The fall 2020 sports season for Newman University student-athletes was abruptly put on hold due to the national pandemic. But the Jets are working hard to end their 2020-2021 season on a high note with a spring semester full of team spirit and competition.
Athletic Director Joanna “Jo” Pryor said the athletes and coaches were excited yet prepared to remain open-minded and flexible “because the pandemic is still part of this academic year’s story.”
Pryor said, “With the pandemic came a lot of uncertainty. Things can change at the drop of a hat. We might find out two days before a scheduled game that there won’t be a game, so we have to be ready to change at a moment’s notice.”
Because communication is key in an everchanging environment, the Mid-America Intercollegiate Athletics Association (MIAA) maintained an open date calendar so if a team needed to postpone or cancel due to players testing positive for COVID-19, other teams could schedule make-up games as they saw openings occur.
Zane Ehling, associate athletic director of external operations, said travel looked similar to other seasons, but the teams played fewer non-conference games than a typical season, making most of the trips in-conference within Kansas plus three surroundings states: Missouri, Nebraska and Oklahoma.
Fall sports were pushed to spring, making this semester the busiest in Newman sports history.
Bowling and volleyball moved from fall to spring and wrestling delayed their fall start to January. Added to the regular spring sports, the Jets had a very full schedule.
Head Wrestling Coach Ryan Smith said his guys were missing out on the first half of what is usually a two-phase season. The first phase of their typical year consists of individual matches, working on skill, getting weight under control and overall working the nerves out of the wrestlers’ systems.
Smith said, “The season was shortened but the national tournament date didn’t move. We compressed a six-month season into just eight weeks. We lost several open tournaments in the process and jumped right into duals.”
Bowling Coach Billy Murphy said their season has felt more like a sprint. Fewer tournaments didn’t mean more time to relax. By the time the season is over, the team will have bowled six out of eight weekends to qualify for the post-season.
But the athletes were more than ready to start. Murphy said that is all they could talk about.
He said the practices looked a little different, too, but the end-goal is always the same: “Be ready to play and to play at a high level.”
Baseball and softball faced regular seasons this spring after having theirs cut short in spring 2020. Andrea Gustafson, head softball coach, said she and her players were obviously ready to hit the field while understanding that flexibility must stay at the top of their minds.
She explained, “Last season was going fine, I believe it was 25 games we got in, and March 12, 2020, we were scheduled to leave the next day for a game, we found out we were postponed. We just thought we wouldn’t go anywhere for a couple of weeks. We had no idea what would actually happen.”
Gustafson took full advantage of her practices during times when all the women were healthy and together.

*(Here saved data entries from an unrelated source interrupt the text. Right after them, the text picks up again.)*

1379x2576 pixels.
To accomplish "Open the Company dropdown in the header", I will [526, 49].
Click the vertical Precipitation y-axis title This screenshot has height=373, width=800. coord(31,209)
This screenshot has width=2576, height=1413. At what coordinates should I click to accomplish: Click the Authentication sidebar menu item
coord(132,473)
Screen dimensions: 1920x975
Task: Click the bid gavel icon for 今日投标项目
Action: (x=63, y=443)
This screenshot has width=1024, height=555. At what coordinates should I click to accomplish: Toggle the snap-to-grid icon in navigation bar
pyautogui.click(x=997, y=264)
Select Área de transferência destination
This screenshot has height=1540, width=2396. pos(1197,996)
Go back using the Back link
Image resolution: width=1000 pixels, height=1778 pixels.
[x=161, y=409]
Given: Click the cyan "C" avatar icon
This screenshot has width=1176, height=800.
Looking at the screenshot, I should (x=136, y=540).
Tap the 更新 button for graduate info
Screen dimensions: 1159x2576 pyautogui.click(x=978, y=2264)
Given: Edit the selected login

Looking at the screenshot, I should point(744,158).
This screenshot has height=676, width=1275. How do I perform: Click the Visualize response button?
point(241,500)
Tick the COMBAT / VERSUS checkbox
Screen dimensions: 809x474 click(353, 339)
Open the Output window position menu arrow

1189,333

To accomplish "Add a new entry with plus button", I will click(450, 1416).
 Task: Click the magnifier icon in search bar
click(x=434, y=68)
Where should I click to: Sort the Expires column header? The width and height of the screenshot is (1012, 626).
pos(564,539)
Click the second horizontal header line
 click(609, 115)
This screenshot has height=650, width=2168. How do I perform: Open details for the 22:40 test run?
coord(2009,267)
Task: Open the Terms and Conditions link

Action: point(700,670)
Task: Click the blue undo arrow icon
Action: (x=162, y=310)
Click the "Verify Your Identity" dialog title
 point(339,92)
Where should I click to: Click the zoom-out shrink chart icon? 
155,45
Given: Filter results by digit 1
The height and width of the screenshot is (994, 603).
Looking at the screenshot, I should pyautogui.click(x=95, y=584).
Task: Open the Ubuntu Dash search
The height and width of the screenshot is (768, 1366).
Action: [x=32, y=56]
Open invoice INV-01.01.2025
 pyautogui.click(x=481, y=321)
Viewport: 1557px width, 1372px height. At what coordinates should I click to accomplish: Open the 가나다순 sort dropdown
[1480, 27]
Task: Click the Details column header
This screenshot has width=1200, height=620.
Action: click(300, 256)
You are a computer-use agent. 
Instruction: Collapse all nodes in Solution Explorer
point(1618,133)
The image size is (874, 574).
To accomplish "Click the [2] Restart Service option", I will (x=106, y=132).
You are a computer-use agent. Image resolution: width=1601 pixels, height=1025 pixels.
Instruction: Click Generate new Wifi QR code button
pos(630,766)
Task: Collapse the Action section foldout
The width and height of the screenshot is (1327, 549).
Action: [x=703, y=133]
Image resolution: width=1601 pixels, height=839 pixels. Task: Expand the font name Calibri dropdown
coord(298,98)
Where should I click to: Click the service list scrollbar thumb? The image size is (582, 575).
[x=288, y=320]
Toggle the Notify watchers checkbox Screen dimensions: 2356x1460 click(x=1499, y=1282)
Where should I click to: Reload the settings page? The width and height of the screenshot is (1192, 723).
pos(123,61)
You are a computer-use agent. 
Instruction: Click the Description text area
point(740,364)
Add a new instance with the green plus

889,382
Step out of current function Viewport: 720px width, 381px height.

“This year we know each other better, so I think we understand the direction we are trying to take this program. You never know when you’ll have a full team. I’ve learned to go with the flow — when we do have our full team, it is important to do the team skills work that we need.”
Pryor said regular COVID testing has helped identify any issues that arise. When teams are in their practice portion of the season, random testing for 25% of the teams is done weekly. Once competition weeks begin, all team members are tested weekly before games take place.
“Once we made it through fall, we were that much more prepared and ready for spring,” said Pryor. “We learned a lot from our fall semester experience. We were very cautious, but it really protected us. We know a little more and we were definitely ready to move forward.”